Seller will take all actions to perfect and enforce its rights and
interests (and the rights and interests of the Agent and the
Purchasers as assignees of Seller) under the Receivable Interest
Sale Agreement as the Agent or Fifth Third may from time to time
reasonably request, including, without limitation, making claims to
which it may be entitled under any indemnity, reimbursement or
similar provision contained in the Receivable Interest Sale
Agreement.
Section 7.12
Collections . Each Seller Party will cause all Collections
on the Pool Receivables to be concentrated no less often than
weekly into the Servicer’s Concentration Account.
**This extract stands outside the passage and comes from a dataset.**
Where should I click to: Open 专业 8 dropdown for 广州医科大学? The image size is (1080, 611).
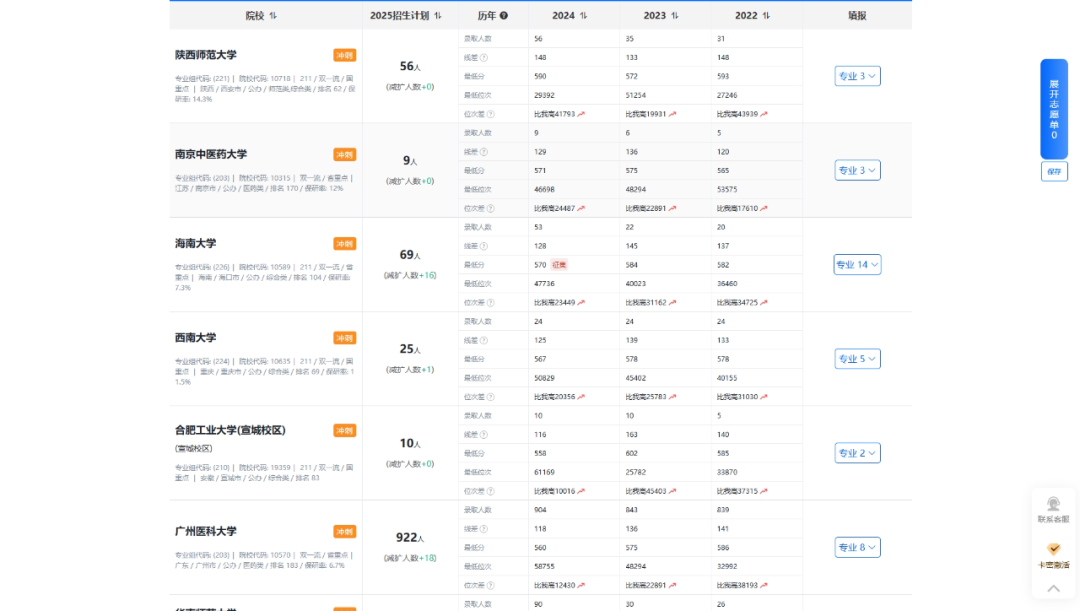tap(857, 547)
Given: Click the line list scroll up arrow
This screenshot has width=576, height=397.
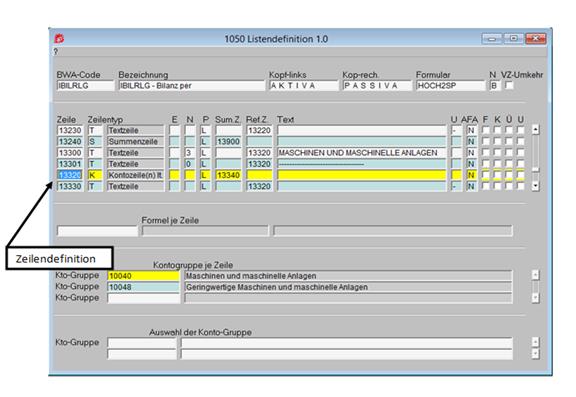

The
Servicer will sweep the Buyer’s Percentage of all such
Collections from the Servicer’s Concentration Account no less
than daily into the Facility Account and immediately thereafter
transferred to the Originator’s Account; provided,
however, that upon written request of the Agent or Fifth
Third, each of the Seller Parties will cause all such Collections
to be concentrated each Business Day into the Servicer’s
Concentration Account. Servicer will cause the Servicer’s
Concentration Account to be subject at all times to a Blocked
Account Agreement that is in full force and effect. Seller will
cause the Facility Account to be subject at all times to a Blocked
Account Agreement that is in full force and effect.
Section 7.13
Ownership . Seller will take all necessary action to
(i) vest legal and equitable title to the Asset Interest
irrevocably in Seller, free and clear of any Adverse Claims other
than Adverse Claims in favor of the Agent and the Purchasers
(including, without limitation, the filing of all financing
statements or other similar instruments or documents necessary
under the UCC (or any comparable law) of all appropriate
jurisdictions to perfect Seller’s interest in the Asset
Interest and such other action to perfect, protect or more fully
evidence the interest of Seller therein as the Agent or Fifth Third
may reasonably request), and (ii) establish and maintain, in
favor of the Agent, for the benefit of the Purchasers, a valid and
perfected first priority undivided percentage ownership interest
(and/or a valid and perfected first priority security interest) in
the Asset Interest to the full extent contemplated herein, free and
clear of any Adverse Claims other than Adverse Claims in favor of
the Agent for the benefit of the Purchasers (including, without
limitation, the filing of all financing statements or other similar
instruments or documents necessary under the UCC (or any comparable
law) of all appropriate jurisdictions to perfect the Agent’s
(for the benefit of the Purchasers) interest in the Asset Interest
and such other action to perfect, protect or more fully evidence
the interest of the Agent for the benefit of the Purchasers as the
Agent or Fifth Third may reasonably request).
Section 7.14
Taxes . Such Seller Party will file all tax returns and
reports required by law to be filed by it and will promptly pay all
taxes and governmental charges at any
20
time owing,
except any such taxes which are not yet delinquent or are being
diligently contested in good faith by appropriate proceedings and
for which adequate reserves in accordance with GAAP will have been
set aside on its books. Seller will pay when due any taxes payable
in connection with the Pool Receivables, exclusive of taxes on or
measured by income or gross receipts of the Agent or any
Purchaser.
Section 7.15
Negative Covenants of the Seller Parties . Until the date on
which the Aggregate Unpaids have been indefeasibly paid in full and
this Agreement terminates in accordance with its terms, each Seller
Party hereby covenants, as to itself, that:
(a)
Name Change, Offices and Records . Such Seller Party will
not change its name, identity or legal structure (within the
meaning of Article 9 of any applicable enactment of the UCC)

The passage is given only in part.